Rewrite the records below, swapping "GUI agent" for "interface assistant" wherever it occurs and leaving everything else untouched.
[START OF Exercise material]
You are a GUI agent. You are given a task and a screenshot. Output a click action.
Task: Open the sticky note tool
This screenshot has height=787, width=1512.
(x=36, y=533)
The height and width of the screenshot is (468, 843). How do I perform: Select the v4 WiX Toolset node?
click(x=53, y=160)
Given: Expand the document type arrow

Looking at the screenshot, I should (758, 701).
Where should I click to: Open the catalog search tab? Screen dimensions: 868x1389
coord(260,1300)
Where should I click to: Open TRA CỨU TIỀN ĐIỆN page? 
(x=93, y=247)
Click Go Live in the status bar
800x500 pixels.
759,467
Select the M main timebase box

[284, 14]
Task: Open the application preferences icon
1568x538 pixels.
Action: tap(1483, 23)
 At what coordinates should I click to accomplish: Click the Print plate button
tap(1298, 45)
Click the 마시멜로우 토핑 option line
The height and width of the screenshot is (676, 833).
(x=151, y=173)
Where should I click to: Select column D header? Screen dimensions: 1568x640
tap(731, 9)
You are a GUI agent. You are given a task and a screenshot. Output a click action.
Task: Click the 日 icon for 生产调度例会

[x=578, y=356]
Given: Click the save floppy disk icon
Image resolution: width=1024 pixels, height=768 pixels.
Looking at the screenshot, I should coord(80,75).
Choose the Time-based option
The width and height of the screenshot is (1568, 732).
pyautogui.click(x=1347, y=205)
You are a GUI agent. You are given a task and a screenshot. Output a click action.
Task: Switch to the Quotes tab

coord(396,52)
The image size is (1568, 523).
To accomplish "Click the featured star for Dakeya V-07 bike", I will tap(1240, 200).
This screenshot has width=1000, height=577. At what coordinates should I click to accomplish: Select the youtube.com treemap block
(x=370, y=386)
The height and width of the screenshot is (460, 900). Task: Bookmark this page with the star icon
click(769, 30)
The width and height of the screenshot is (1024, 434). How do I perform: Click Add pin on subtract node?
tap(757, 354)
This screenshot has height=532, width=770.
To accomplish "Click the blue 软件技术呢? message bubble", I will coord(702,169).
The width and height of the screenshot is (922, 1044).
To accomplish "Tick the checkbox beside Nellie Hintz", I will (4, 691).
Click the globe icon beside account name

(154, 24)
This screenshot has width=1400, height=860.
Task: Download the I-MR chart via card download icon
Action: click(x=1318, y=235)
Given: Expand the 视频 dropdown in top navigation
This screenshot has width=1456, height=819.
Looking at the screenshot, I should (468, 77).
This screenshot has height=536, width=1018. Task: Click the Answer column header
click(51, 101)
[END OF Exercise material]
» **The reply**:
You are a interface assistant. You are given a task and a screenshot. Output a click action.
Task: Open the sticky note tool
This screenshot has height=787, width=1512.
(x=36, y=533)
The height and width of the screenshot is (468, 843). How do I perform: Select the v4 WiX Toolset node?
click(x=53, y=160)
Given: Expand the document type arrow

Looking at the screenshot, I should (758, 701).
Where should I click to: Open the catalog search tab? Screen dimensions: 868x1389
coord(260,1300)
Where should I click to: Open TRA CỨU TIỀN ĐIỆN page? 
(x=93, y=247)
Click Go Live in the status bar
800x500 pixels.
759,467
Select the M main timebase box

[284, 14]
Task: Open the application preferences icon
1568x538 pixels.
Action: tap(1483, 23)
 At what coordinates should I click to accomplish: Click the Print plate button
tap(1298, 45)
Click the 마시멜로우 토핑 option line
The height and width of the screenshot is (676, 833).
(x=151, y=173)
Where should I click to: Select column D header? Screen dimensions: 1568x640
tap(731, 9)
You are a interface assistant. You are given a task and a screenshot. Output a click action.
Task: Click the 日 icon for 生产调度例会

[x=578, y=356]
Given: Click the save floppy disk icon
Image resolution: width=1024 pixels, height=768 pixels.
Looking at the screenshot, I should coord(80,75).
Choose the Time-based option
The width and height of the screenshot is (1568, 732).
pyautogui.click(x=1347, y=205)
You are a interface assistant. You are given a task and a screenshot. Output a click action.
Task: Switch to the Quotes tab

coord(396,52)
The image size is (1568, 523).
To accomplish "Click the featured star for Dakeya V-07 bike", I will tap(1240, 200).
This screenshot has width=1000, height=577. At what coordinates should I click to accomplish: Select the youtube.com treemap block
(x=370, y=386)
The height and width of the screenshot is (460, 900). Task: Bookmark this page with the star icon
click(769, 30)
The width and height of the screenshot is (1024, 434). How do I perform: Click Add pin on subtract node?
tap(757, 354)
This screenshot has height=532, width=770.
To accomplish "Click the blue 软件技术呢? message bubble", I will coord(702,169).
The width and height of the screenshot is (922, 1044).
To accomplish "Tick the checkbox beside Nellie Hintz", I will (4, 691).
Click the globe icon beside account name

(154, 24)
This screenshot has width=1400, height=860.
Task: Download the I-MR chart via card download icon
Action: click(x=1318, y=235)
Given: Expand the 视频 dropdown in top navigation
This screenshot has width=1456, height=819.
Looking at the screenshot, I should (468, 77).
This screenshot has height=536, width=1018. Task: Click the Answer column header
click(51, 101)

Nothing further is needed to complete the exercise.